STATED GOAL: Rewrite the paragraph of the secrecy index text below that begins "Lebanon is a surprise newcomer" as a short bulleted list, keeping its main facts.

TEXT PROVIDED:
Hong Kong and Singapore, two rival fast-emerging Asian secrecy jurisdictions, have risen up our index, above all because of the rapid growth of their offshore industries. This expansion is principally due to economic growth in Asia, plus the displacement of some European and North American offshore activity eastwards, and the trend has happened in spite of welcome recent efforts by Singapore in particular to curb the full extent of its secrecy offerings. Both jurisdictions still have high secrecy scores, however.
The Cayman Islands, part of the British network, has improved its secrecy score measurably after making some welcome moves on financial transparency. Significantly, its market share has risen even as its secrecy score has improved. Even so, Cayman remains a highly secretive jurisdiction where you can go to prison not just for revealing confidential information, but merely for asking for it.
The United States, in sixth place on our index, remains a highly important secrecy jurisdiction, offering secrecy both at a Federal level and on the level of individual states. The U.S. has recently taken welcome action to protect itself against offshore secrecy, notably through its FATCA information-sharing project and its crackdown on Swiss bankers. But it has proven far less willing to reciprocate: reformers battling to curb the U.S.’ role as a secrecy jurisdiction have been facing immense resistance.
Lebanon is a surprise newcomer to our top ten, having risen from 22nd place in our last index to seventh place in 2013. This change is because of a dramatic growth in Lebanon’s scale weighting, based on IMF data. The IMF has told us that this change is the fruit of improved and more comprehensive data collection. Although Lebanon’s share of offshore financial services is small by world standards, its secrecy score of 79 is very high, giving it a deservedly elevated position in our index. One to watch.
Jersey has improved its secrecy score, buoyed by its participation in a rising tide of jurisdictions signing new international tax agreements that allow for some information exchange. Yet Jersey’s secrecy score of 75 remains high by international standards, most importantly with respect to its unregistered offshore trusts and foundations.
Germany and Japan are two other potentially surprising members of our top ten. Nevertheless, media stories and other sources indicate that these jurisdictions both host large illicit assets from other countries in conditions of secrecy. Germany’s and Japan’s secrecy scores of 59 and 61 respectively are comparable to the United States’ score of 58, but they are ranked below the U.S. because their international financial services industries are smaller. For the German readers among you, here is a link to a report on Secrecy Jurisdiction Germany.

SUPPLIED RECORDS:
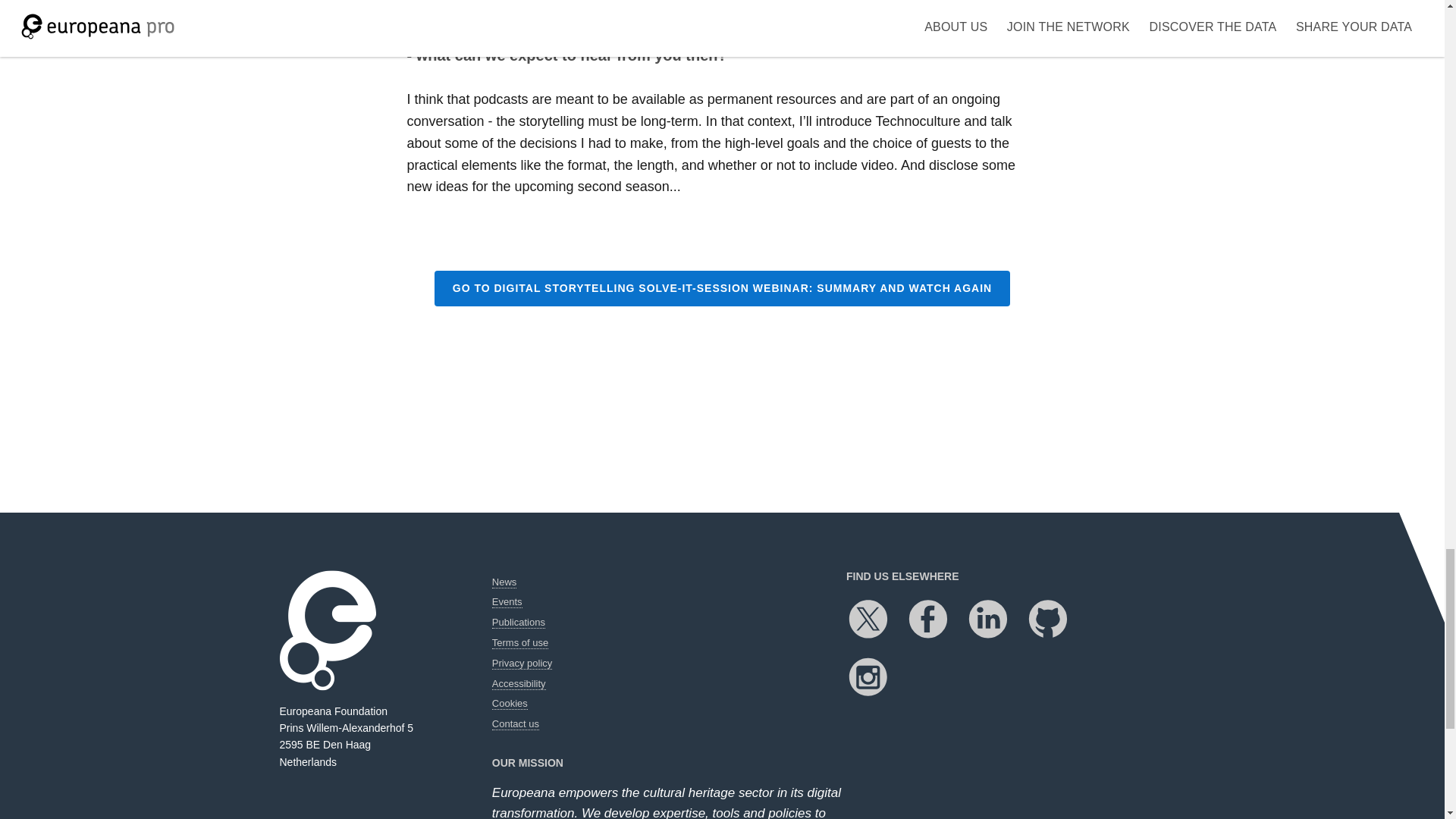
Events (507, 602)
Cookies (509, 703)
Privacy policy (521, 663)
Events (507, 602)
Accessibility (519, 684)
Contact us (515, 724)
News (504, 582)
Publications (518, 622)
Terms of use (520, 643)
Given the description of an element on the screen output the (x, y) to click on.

--

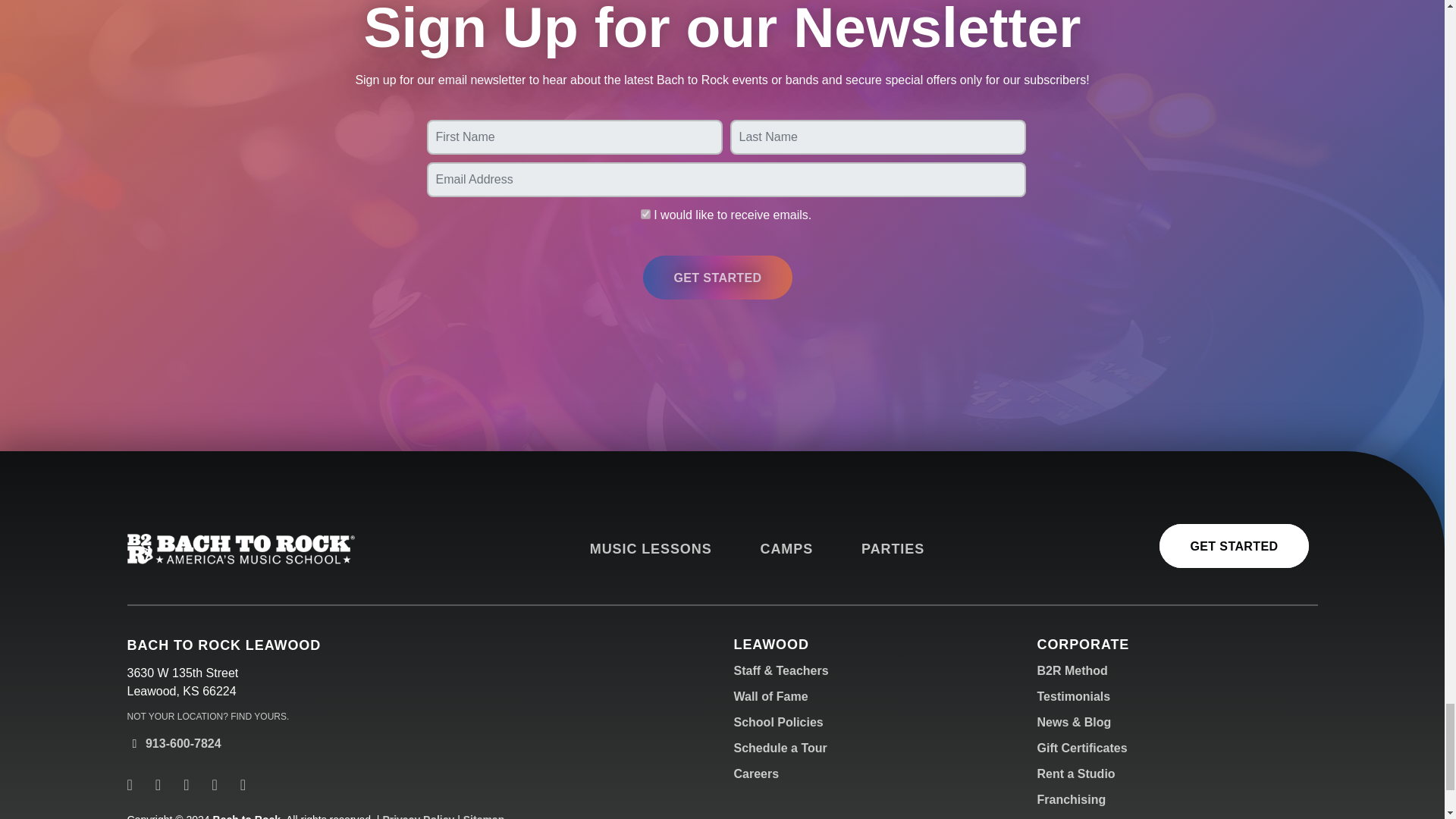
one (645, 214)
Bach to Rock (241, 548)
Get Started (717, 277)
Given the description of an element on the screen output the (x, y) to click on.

WRITTEN RESPONSE:
- Lebanon entered the top ten, rising from 22nd place in the last index to seventh place in 2013.
- The rise comes from a dramatic growth in Lebanon's scale weighting, based on IMF data.
- According to the IMF, this change results from improved and more comprehensive data collection.
- Lebanon's share of offshore financial services is small by world standards.
- Its secrecy score of 79 is very high, which justifies its elevated position in the index.